Another aspect to consider is that currently, the interpretation of genetic variants is supported by the deep
phenotyping of patients, which is necessary before performing the test, and through reverse phenotyping
after the completion of the genomic test, which helps to evaluate the clinical significance of the variants.
This essential exchange process between clinic and laboratory, along with the simultaneous analysis of
[49]
parents (trio), helps to reduce the uncertainties of genomic results (class 3 variant or VUS) . The lack of
phenotype in asymptomatic newborns (screening context) makes this exchange process between laboratory
and clinic impossible, allowing for reporting only variants with a high probability of pathogenicity (class 4
and 5), increasing the possibility of false negatives in genomic screening. The database will need to be filled
with class 4 and 5 variants, but class 3 (VUS) can also be used if they are being controlled with biomarkers
(if possible), to help to know whether it can be judged as a class 4 or 5 variant in the future.

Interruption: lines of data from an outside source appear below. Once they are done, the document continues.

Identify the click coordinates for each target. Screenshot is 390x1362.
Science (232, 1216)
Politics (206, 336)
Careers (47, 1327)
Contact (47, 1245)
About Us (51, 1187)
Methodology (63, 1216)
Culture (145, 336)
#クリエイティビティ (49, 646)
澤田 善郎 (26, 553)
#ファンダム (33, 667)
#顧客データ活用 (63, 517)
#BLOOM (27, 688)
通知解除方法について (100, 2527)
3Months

This would possibly create confusion even among expert operators in the field, but we want to emphasize
the critical importance of careful variant curation, ensuring that only combinations of biallelic variants that
are known to be associated with early-onset disease are reported, and that communicating uncertainties or
making predictions of a remote future is not necessarily beneficial.
The use of genomic techniques in this target population brings up unprecedented ethical, psychological, and
social issues in the field of screening. All these and other open questions must be carefully considered before
national genomic screening programs are implemented [30,39,50] .
CONCLUSIONS
Recommendations include assessing the accuracy and predictive capacity of gNBS, by cautiously
implementing gNBS with a focus on treatable disorders, utilizing second-tier analyses or biomarkers to
refine diagnosis and treatment decisions, and establishing protocols for the close monitoring of conditions
with uncertain prognostic implications.
A prudent approach would be to start gNBS by including only a combination of (likely) pathogenic DNA
variants associated with an established list of treatable disorders. With this approach, some patients will be
missed, but it will limit many false positives. Along the way, we will learn how to reclassify the variants from
the missed patients who will manifest these disorders.
The evaluation of early-initiated therapies is imperative for determining treatment efficacy, aligning with
the criterion of treatability in NBS inclusion criteria. Indeed, one of the classical criteria for including a
condition in the NBS is its present treatability, if possible, with strong evidence, to significantly improve the
natural history of the disease for most of the patients bearing such genetic variants.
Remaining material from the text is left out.